• [RECORD SET]

--------------------------------

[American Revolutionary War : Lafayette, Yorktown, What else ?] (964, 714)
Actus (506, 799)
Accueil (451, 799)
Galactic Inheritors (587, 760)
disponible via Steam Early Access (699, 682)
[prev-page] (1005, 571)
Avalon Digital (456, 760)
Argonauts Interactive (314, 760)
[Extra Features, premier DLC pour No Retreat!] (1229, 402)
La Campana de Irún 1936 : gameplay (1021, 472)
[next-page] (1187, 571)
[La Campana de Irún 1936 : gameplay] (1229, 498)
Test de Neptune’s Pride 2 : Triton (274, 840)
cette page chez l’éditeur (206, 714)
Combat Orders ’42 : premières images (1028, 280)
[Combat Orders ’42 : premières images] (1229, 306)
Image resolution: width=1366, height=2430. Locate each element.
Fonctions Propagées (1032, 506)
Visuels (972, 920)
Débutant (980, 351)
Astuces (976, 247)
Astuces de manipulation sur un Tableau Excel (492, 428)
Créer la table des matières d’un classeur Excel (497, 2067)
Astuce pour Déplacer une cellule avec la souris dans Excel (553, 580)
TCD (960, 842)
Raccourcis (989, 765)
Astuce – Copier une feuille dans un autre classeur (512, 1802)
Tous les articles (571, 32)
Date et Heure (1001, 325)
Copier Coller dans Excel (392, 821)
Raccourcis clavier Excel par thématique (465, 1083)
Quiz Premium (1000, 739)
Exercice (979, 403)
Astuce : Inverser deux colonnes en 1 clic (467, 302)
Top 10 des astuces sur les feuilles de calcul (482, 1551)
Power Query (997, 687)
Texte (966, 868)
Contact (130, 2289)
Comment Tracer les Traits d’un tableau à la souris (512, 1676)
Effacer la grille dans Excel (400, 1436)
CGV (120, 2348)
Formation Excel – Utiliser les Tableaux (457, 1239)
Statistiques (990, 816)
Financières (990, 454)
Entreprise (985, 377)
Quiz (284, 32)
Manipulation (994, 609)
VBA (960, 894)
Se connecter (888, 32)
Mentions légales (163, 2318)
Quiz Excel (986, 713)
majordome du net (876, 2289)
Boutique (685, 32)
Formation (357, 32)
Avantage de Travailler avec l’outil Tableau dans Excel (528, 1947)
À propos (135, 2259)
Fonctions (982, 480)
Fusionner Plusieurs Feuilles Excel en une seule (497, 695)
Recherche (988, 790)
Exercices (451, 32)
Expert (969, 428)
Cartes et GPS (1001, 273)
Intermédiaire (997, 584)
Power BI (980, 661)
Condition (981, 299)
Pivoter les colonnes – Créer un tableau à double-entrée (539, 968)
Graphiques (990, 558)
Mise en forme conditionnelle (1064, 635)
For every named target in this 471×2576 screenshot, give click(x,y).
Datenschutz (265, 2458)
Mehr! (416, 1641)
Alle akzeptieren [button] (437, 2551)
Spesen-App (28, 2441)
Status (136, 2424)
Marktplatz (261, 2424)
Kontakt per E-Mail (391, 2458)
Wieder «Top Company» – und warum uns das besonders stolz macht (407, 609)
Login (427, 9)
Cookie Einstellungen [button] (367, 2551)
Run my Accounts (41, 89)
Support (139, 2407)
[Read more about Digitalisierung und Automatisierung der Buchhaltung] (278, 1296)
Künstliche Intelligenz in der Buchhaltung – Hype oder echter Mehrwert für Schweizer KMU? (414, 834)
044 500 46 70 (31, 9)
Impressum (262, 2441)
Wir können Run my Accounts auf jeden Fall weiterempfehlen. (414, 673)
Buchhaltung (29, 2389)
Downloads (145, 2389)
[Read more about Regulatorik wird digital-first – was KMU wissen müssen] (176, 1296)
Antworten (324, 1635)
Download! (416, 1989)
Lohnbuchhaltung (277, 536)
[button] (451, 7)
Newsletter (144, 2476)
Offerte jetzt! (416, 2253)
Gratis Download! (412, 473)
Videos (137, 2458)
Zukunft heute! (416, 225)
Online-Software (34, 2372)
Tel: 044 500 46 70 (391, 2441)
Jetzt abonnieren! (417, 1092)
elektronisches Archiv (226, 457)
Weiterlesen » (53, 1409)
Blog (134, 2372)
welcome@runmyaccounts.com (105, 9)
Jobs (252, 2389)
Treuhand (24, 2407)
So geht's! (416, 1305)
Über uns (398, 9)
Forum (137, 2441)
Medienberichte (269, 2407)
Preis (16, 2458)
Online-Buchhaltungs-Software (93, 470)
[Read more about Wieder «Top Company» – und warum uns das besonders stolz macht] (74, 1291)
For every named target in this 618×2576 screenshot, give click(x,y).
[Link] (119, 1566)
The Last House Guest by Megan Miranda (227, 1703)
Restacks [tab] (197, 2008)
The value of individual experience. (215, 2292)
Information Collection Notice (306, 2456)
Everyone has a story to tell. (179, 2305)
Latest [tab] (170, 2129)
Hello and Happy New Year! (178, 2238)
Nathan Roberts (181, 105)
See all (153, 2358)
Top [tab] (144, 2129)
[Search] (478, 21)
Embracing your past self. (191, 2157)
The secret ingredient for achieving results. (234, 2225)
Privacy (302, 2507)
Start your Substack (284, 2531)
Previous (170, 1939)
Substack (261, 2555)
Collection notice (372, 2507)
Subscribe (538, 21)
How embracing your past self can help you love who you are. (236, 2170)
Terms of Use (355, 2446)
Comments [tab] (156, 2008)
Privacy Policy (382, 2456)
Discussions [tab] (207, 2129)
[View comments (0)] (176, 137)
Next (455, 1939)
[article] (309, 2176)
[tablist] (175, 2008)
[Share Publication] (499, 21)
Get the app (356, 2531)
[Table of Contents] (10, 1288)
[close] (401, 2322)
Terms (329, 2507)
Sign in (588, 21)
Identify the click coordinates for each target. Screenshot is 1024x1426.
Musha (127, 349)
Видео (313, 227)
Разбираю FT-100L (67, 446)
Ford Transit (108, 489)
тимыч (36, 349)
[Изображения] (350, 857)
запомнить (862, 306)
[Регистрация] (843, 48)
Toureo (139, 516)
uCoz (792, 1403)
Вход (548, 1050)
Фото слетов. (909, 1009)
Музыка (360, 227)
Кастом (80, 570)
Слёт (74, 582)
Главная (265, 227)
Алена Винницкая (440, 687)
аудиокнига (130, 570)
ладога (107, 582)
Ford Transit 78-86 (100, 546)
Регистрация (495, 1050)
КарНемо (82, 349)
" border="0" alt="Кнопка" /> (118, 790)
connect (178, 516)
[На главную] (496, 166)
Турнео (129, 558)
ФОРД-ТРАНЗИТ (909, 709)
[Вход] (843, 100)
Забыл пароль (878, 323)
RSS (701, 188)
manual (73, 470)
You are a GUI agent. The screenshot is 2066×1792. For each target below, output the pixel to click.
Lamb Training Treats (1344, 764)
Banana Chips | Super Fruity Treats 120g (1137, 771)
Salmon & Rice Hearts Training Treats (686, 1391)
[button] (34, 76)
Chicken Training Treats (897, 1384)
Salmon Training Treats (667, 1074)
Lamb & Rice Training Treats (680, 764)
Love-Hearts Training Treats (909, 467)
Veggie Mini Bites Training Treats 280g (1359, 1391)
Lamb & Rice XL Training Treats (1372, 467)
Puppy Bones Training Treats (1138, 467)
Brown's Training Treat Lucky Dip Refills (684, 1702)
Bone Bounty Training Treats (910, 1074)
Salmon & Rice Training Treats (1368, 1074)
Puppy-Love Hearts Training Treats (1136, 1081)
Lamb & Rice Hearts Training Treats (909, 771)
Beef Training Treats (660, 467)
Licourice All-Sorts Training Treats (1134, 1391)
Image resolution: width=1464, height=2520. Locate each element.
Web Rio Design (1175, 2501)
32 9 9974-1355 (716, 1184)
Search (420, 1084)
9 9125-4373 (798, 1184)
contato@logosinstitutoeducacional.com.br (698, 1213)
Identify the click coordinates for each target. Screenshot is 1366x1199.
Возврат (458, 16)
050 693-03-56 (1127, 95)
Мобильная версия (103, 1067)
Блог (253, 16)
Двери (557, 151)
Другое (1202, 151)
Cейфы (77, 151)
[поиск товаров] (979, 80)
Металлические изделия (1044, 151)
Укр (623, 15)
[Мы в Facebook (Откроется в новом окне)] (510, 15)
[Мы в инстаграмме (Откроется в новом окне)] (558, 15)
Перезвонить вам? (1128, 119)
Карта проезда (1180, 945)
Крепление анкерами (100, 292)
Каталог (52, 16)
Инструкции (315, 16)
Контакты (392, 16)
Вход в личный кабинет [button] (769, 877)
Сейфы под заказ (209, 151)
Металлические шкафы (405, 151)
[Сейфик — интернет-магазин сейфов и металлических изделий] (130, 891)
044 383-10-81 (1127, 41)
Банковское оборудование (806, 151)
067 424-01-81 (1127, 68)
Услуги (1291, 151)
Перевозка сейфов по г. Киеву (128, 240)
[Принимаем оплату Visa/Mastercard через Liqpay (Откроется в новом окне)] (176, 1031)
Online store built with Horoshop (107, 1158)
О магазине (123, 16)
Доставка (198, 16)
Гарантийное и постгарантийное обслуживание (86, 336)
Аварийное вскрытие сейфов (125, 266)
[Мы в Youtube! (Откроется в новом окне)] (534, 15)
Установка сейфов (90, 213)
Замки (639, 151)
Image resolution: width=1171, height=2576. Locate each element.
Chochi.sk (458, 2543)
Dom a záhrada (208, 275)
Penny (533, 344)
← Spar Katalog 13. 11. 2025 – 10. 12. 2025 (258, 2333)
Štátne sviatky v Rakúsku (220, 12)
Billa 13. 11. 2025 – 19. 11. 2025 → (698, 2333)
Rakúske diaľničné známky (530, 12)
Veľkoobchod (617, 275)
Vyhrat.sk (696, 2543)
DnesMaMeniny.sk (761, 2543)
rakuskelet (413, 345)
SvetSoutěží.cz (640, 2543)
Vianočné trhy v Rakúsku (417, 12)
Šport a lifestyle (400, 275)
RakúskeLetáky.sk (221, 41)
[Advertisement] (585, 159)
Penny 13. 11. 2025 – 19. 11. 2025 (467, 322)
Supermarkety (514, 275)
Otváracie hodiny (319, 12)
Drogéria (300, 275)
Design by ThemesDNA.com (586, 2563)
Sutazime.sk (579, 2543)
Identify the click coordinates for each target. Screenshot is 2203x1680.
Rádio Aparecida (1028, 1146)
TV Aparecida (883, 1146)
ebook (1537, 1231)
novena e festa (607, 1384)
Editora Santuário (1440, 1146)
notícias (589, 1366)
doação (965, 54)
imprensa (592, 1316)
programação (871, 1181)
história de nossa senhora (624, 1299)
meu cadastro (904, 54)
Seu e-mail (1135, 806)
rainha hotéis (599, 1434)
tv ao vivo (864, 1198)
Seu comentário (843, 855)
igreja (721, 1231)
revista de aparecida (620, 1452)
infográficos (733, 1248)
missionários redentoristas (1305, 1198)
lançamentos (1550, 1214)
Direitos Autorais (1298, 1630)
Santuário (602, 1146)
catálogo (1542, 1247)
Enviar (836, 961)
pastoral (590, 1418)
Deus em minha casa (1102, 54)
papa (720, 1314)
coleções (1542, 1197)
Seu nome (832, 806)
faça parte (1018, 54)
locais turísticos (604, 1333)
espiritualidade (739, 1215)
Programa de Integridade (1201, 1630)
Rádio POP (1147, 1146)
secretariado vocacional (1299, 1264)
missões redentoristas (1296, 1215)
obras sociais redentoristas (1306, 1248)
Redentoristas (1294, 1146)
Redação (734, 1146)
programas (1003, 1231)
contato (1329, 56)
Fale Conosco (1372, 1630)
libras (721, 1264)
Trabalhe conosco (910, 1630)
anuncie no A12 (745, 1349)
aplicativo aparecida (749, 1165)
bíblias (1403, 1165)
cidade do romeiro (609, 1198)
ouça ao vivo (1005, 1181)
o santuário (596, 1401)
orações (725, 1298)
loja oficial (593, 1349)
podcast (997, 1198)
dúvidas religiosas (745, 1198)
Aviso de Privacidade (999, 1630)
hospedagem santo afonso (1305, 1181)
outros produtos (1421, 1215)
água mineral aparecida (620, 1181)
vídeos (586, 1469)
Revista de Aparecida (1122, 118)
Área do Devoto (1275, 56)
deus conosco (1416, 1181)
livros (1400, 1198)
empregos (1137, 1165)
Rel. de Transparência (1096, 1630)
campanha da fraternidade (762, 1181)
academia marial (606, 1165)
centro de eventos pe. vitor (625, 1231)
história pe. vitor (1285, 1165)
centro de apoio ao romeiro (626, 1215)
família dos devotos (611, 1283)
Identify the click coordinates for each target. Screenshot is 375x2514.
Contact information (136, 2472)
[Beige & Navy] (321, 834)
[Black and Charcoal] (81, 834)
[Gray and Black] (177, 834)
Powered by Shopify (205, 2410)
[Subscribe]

--------------------------------

• [DIRECTIONS] Pull each line holding "Металлические" out of the listing.

• [SOLUTION FOR THIS EXERCISE]
Металлические изделия (1044, 151)
Металлические шкафы (405, 151)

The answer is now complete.